So the path that I write on the namespace is exactly the same as the path when I use (import) the class?
"It depends." lol...as always
It depends on the location of the file you're talking about, as well as the location of the class(es) you're importing.
Namespaces are a way to separate code and be able to reuse class names. Imagine if you had a class that you called MySuperDuperClass, and you found a package that you really wanted to use, but that package also had a class named MySuperDuperClass. How would you tell your app which one was which, and how to load them? That's why namespaces exist.
So when you create a class in laravel (let's skip making a package, you're probably not), you tell it the namespace, which is the directory structure that leads up to that file starting from the app directory since that's where we put our custom files for laravel. That app dir's namespace is App.
So if you created a new class within the app directory, you'd give it a namespace App; declaration.

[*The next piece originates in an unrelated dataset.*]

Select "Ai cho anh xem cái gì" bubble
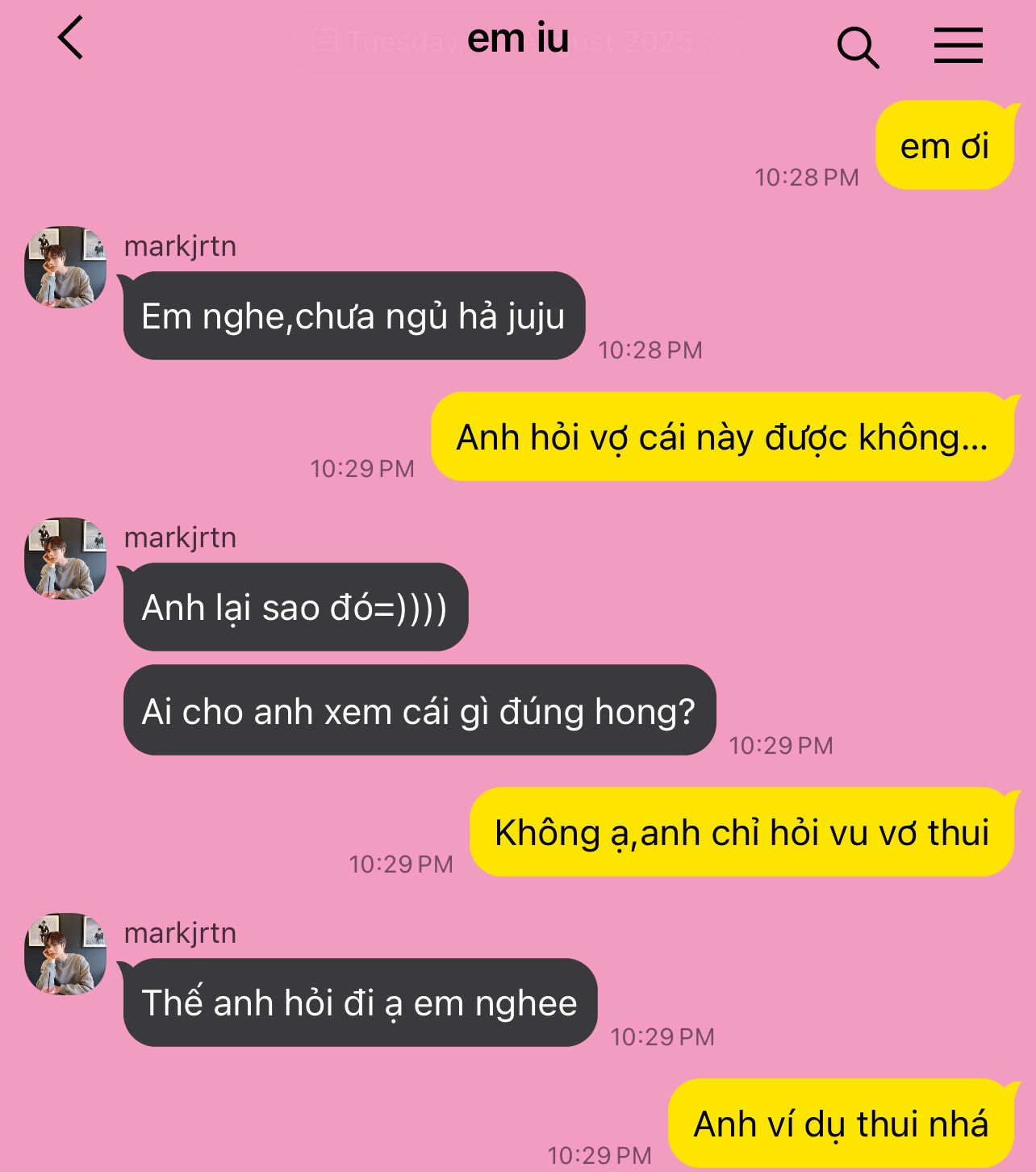This screenshot has height=1172, width=1036. (419, 710)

If you created another directory within the app directory and named it Models, like /app/Models/, then any class that you create in that directory would have namespace App\Models; declaration, and on it goes.
Now let's say you created a class named Bank in the Models directory, like /app/Models/Bank.php, and you wanted to use that class in a different directory, like maybe you have a /app/Http/Controllers/MyController.php controller file and wanted to use that model. You'd import it following that same directory structure except add on the class/model name after it, like use App\Models\Bank;. Then whenever you reference the Bank model, it will load the model from that directory. This allows you to have multiple Bank classes in multiple directories and use them. That sounds crazy in this example, but maybe you find a package that also uses a Bank class. Without namespaces you wouldn't be able to do that. Before namespaces existed, every classname needed to be unique. It was much harder to have packages and stuff and people would name the classnames crazy stuff so that they'd be unique, instead of just readable, like Bank.